Dans un monde devenu multipolaire, les États-Unis essaient de resserrer les rangs. Sans grand succès. Après avoir prêché dans le désert en Asie et en Amérique, Washington a tenté d’amadouer l’Afrique. Spécialistes des putsch et pratiquement toujours en guerre depuis leur existence, les États-Unis osent même parler de démocratie et de sécurité. Mais leur discours ne trompe plus grand monde dans le reste du globe… (IGA)


Après l’isolationnisme du président Trump et son slogan « America First » [L’Amérique d’abord ou MAGA, acronyme de Make America Great Again, en français : Rendre sa Grandeur à l’Amérique – NdT], son successeur Joe Biden lançait quant à lui « America is Back » [L’Amérique est de Retour – NdT]. Depuis lors, la Maison-Blanche n’a pas ménagé ses efforts pour tenter de se faire des alliés contre la Chine et la Russie, mais avec très peu de résultats parmi les pays du Sud.
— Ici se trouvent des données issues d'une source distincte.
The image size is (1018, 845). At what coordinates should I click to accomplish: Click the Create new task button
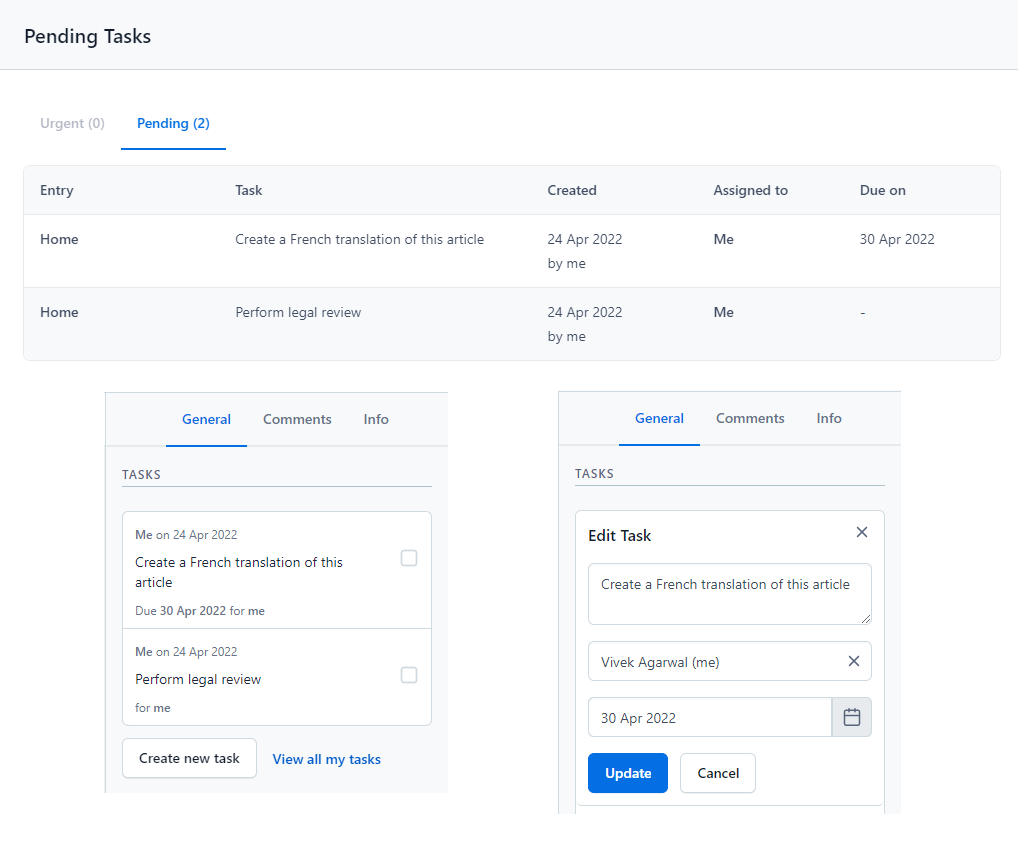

Lors du sommet initié par les USA afin de convaincre les dirigeants de l’Asie du Sud-Est, l’attente était grande mais celle-ci se changea en « douche froide ».
Pire encore, le « Sommet des Amériques » a mis en évidence la grave perte d’influence des États-Unis sur les pays latinos qu’ils considéraient jusqu’ici comme leur « arrière-cour ».

L’Afrique, continent non-aligné

La dernière initiative stratégique américaine auprès des États d’Afrique subsaharienne (SSA), censée être tellement plus efficace que la politique de Trump envers ceux qu’il appelait les « Shitholes countries » [Littéralement : Pays de Merde – NdT] n’aura quasi rien produit d’autre que de la rhétorique. De même s’agissant du « Cadre économique Indo-Pacifique pour la Prospérité« , cet accord est carrément perçu comme « un hamburger sans viande de bœuf« .

La stratégie de Biden est explicitement de « vouloir contrer les activités nuisibles de la Chine et de la Russie », ainsi que de « révéler et dénoncer les méfaits potentiels » que ces derniers pourraient commettre en Afrique, sans pour autant apporter la moindre preuve de telles menaces.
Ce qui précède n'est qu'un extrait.